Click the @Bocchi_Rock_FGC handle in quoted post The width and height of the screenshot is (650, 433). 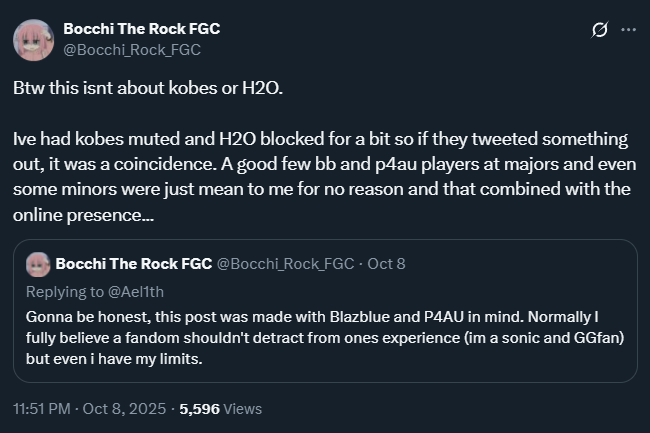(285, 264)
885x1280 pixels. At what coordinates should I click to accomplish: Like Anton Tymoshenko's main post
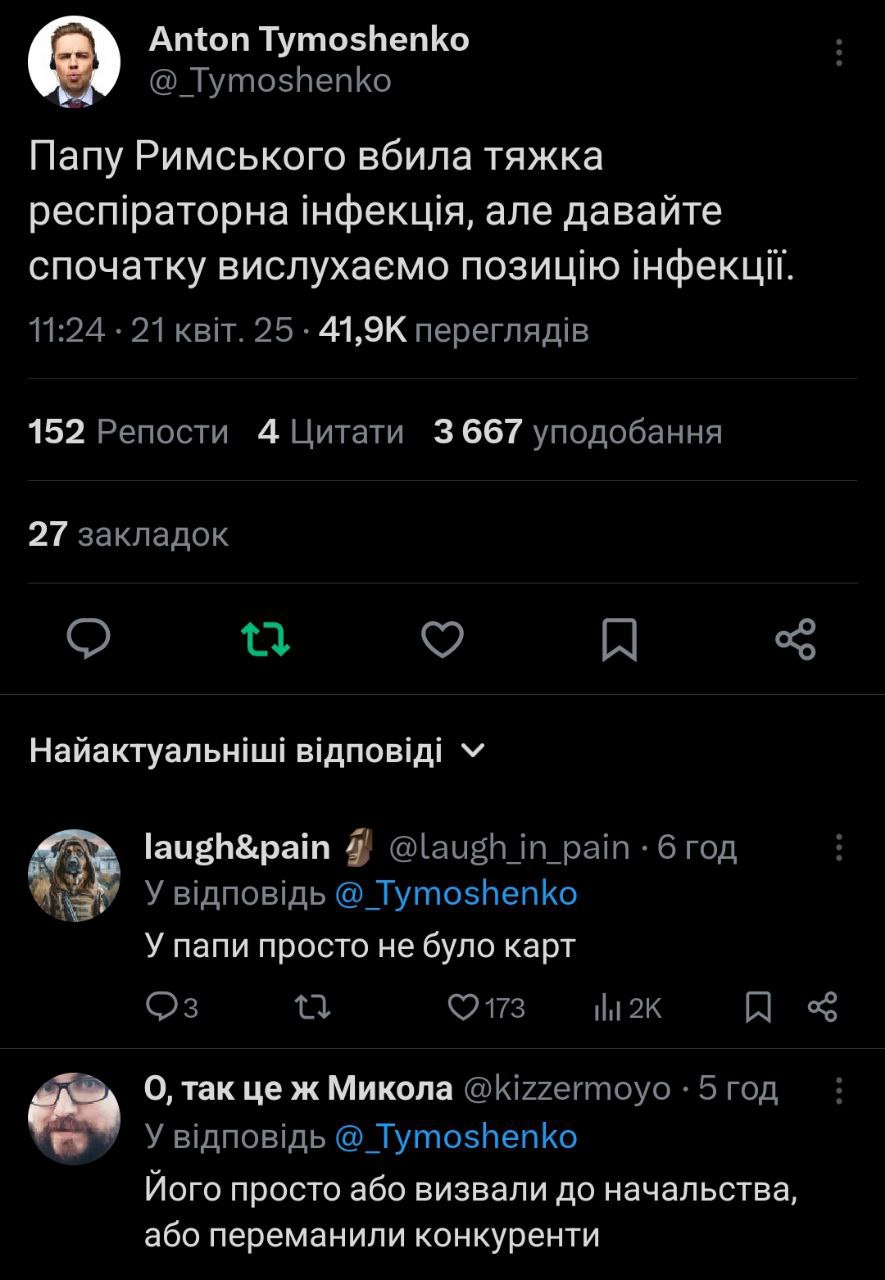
____________________
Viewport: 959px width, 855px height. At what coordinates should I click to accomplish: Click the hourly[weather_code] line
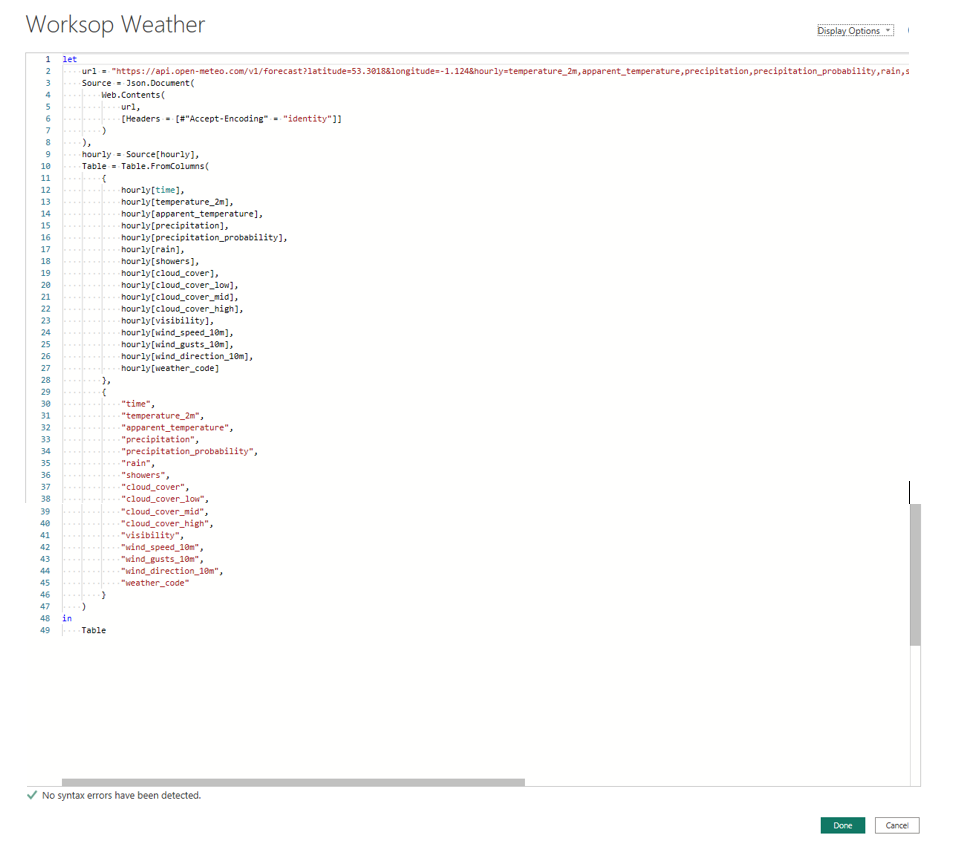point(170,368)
____________________
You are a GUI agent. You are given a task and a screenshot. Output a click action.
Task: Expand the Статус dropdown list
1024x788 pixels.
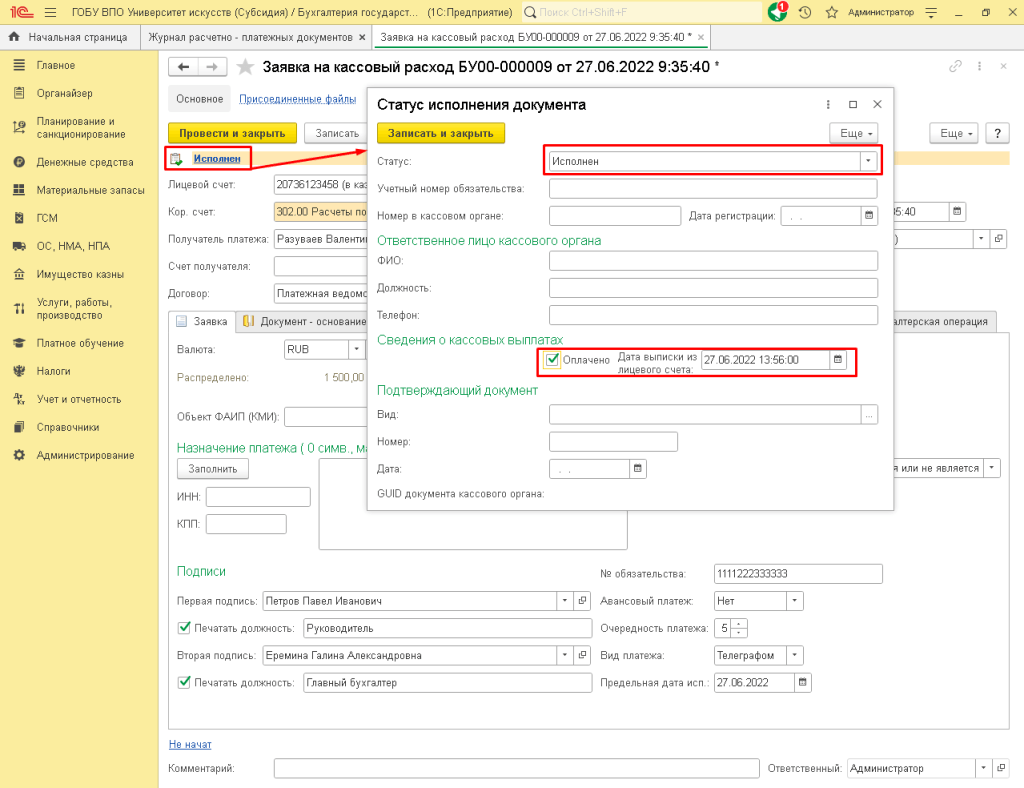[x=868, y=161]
____________________
**Görev**
"You are a GUI" ifadesinin geçtiği satırdan "[x=868, y=161]" ifadesinin geçtiği satıra kadar (bu satır da dahil) olan satırları, "dropdown" yerine "drop-down" koyarak yalnızca bunları yeniden yaz; geri kalan her şey aynı kalsın, resimleri ise yanıta alma.

**Beklenen yanıt**
You are a GUI agent. You are given a task and a screenshot. Output a click action.
Task: Expand the Статус drop-down list
1024x788 pixels.
[x=868, y=161]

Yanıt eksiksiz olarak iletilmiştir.